Karşılarındaki insanlar her ne kadar durum hakkında bilgilendirilmiş olsalar da yine de Teru'yu gördüklerinde afallamışlardı. Geniş ve arenaya bakan tarafı tamamen camdan olan odada yer yer sehpalar ve deri tekli koltuklar yerleştirilmişti. Duvara daha yakın tarafta ise çeşitli yemeklerin ve atıştırmalıkların bulunduğu uzun bir masa bulunuyordu. O sırada masadan tabağına bir şeyler almakla meşgul olan adam Teru'yu gördüğünde neredeyse tabağı elinden düşürecekti.
"H-Hoşgeldiniz Bay Archivist." Konuklardan biri öldürücü auranın etkisinden kurtularak karşısındaki genç Bookman'ı selamladı. Diğerleri de ona katılarak teker teker el sıkıştılar. Lavi kendisine bir yer belirleyip oturduğunda diğerleri yemek alma bahanesiyle yerlerinden kalkmışlardı. Genç Archivist'in verdiği güvenceye rağmen hala herkesin aklı şüpheyle dolu gibi görünüyordu.
  Lavi bacak bacak üstüne atıp camdan dışarıyı seyrederken Teru da hemen yanında ayakta bekliyordu. Lavi Teru'ya kısa bir bakış attıktan sonra tekrar arenaya bakarak mırıldandı.
"Seni rahatsız eden bir şey mi var?"
"Hayır." Anında gelen bu hayır cevabı daha da şüphelenmesine neden olmuştu. Sadece bir his miydi emin değildi ama sanki az önceki kavgadan sonra daha gergin bir hale bürünmüştü, adeta kendini tutuyormuş gibi bedenini sıkıyordu. Belki de bu arkalarındaki adamlarla ile ilgiliydi? Teru'nun onların hepsini öldürmek istediğine emindi. 
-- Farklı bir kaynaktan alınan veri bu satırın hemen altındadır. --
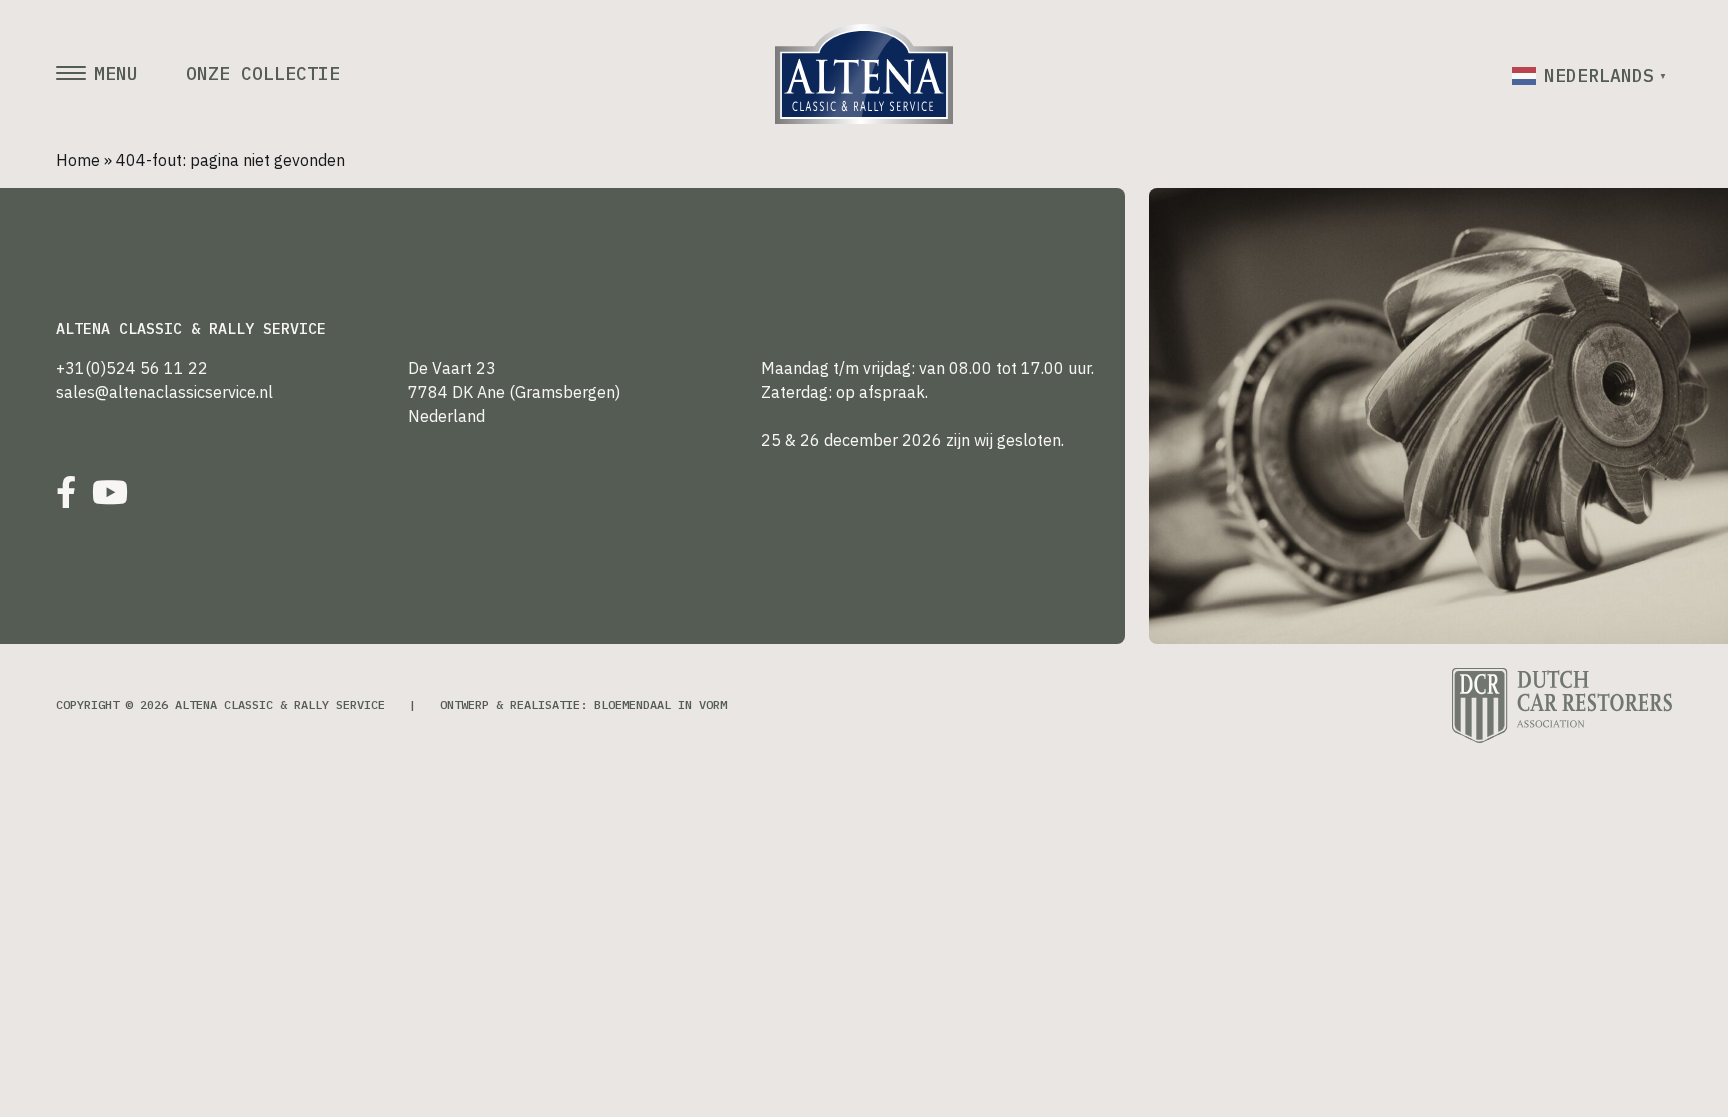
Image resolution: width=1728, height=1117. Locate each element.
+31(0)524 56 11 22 (132, 368)
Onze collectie (263, 74)
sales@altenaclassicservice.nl (164, 392)
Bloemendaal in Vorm (660, 704)
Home (78, 160)
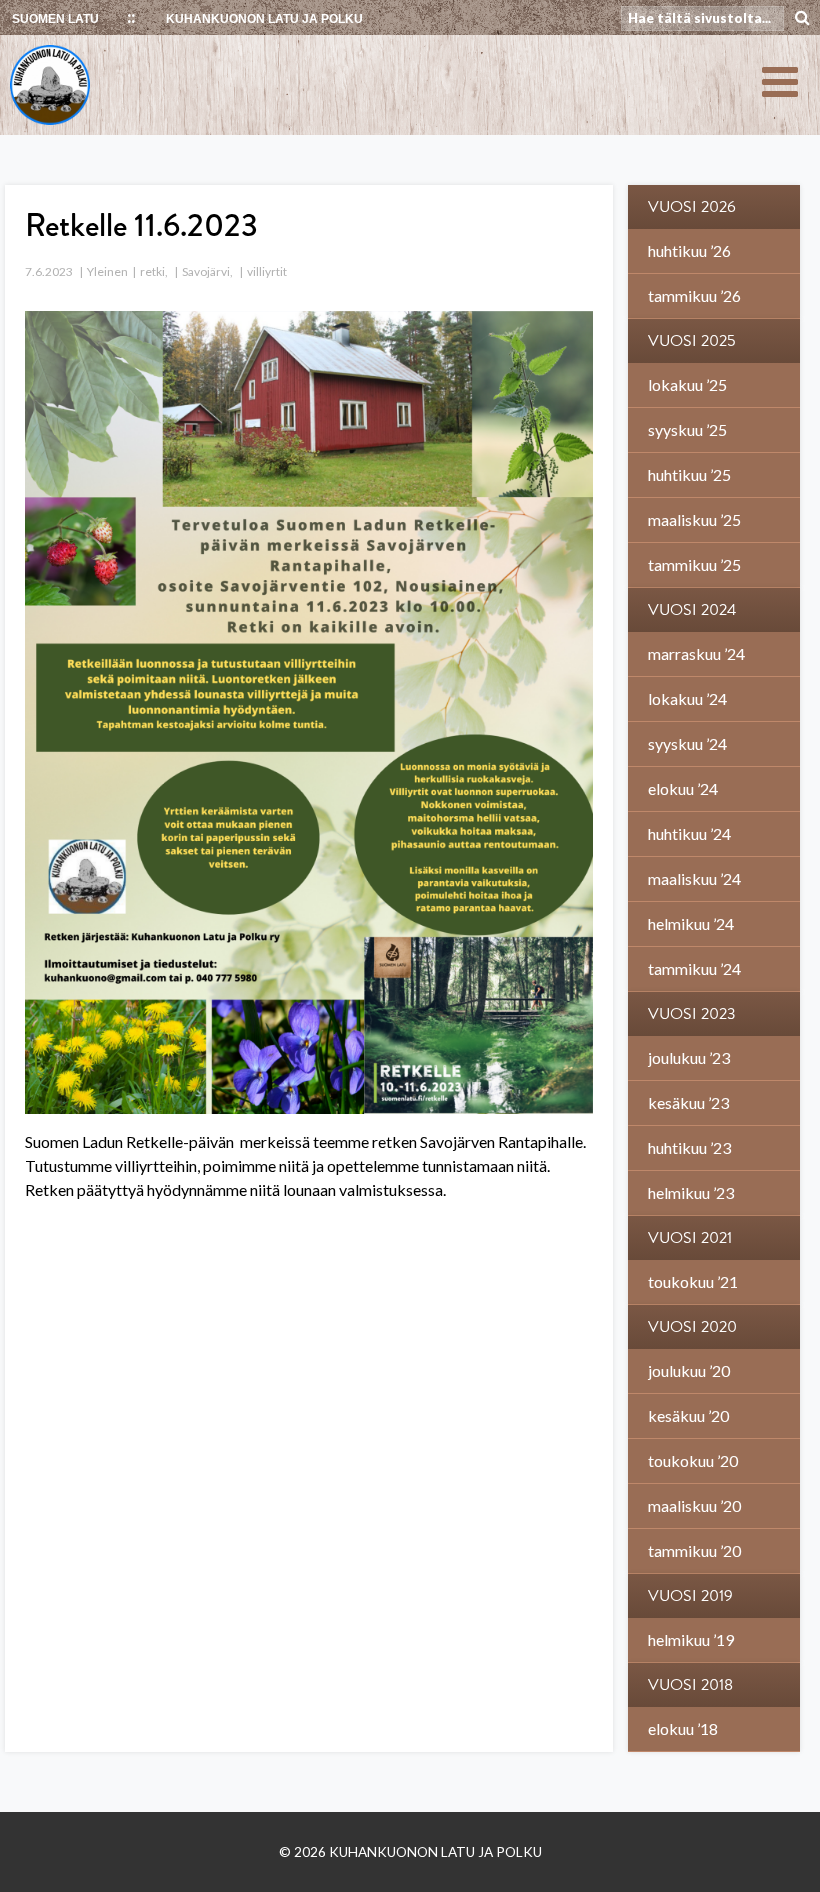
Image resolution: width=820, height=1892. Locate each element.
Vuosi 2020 (692, 1327)
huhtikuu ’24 (689, 833)
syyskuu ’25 (687, 429)
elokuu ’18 (683, 1728)
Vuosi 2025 (692, 341)
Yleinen (107, 271)
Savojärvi (206, 271)
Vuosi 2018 (690, 1685)
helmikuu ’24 (691, 923)
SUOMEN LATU (55, 19)
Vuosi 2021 (690, 1238)
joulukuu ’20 (689, 1370)
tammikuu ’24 (694, 968)
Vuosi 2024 (692, 610)
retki (152, 271)
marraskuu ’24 (696, 653)
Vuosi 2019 (690, 1596)
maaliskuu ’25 (694, 519)
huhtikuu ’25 (689, 474)
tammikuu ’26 (694, 295)
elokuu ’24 (683, 788)
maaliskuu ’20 (694, 1505)
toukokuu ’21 (693, 1281)
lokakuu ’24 (687, 698)
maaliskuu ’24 (694, 878)
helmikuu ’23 (691, 1192)
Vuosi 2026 (692, 207)
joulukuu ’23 (689, 1057)
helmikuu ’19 (691, 1639)
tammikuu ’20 (694, 1550)
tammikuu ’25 (694, 564)
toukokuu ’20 (693, 1460)
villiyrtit (267, 271)
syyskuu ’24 (687, 743)
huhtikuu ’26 (689, 250)
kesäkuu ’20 (688, 1415)
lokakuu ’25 (687, 384)
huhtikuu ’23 (689, 1147)
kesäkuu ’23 (688, 1102)
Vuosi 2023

"Kısa süreliğine ayrılsam olur mu? Şu... üstümü temizlemek için." Lavi aldığı isteğe karşı Teru'ya doğru döndü. Siyah yeleğinin altındaki beyaz gömleği yer yer kırmızıya bürünmüştü ve ondan gelen taze kan kokusu net bir şekilde fark ediliyordu.
"Evet böyle kalırsan diğer konuklar bütün gece yanıma yaklaşmayabilir." Eliyle gitmesini işaret etti.
"Hemen döneceğim." Teru arkasını dönüp hızla odadan çıktı. Kapıda bekleyen bir korumayı kolundan yakaladığında yanındaki adam silahını çıkartmak üzereydi ama bu olmadan önce sertçe uyarısını yapmaya başlamıştı. İki adam da öylece bakakaldılar.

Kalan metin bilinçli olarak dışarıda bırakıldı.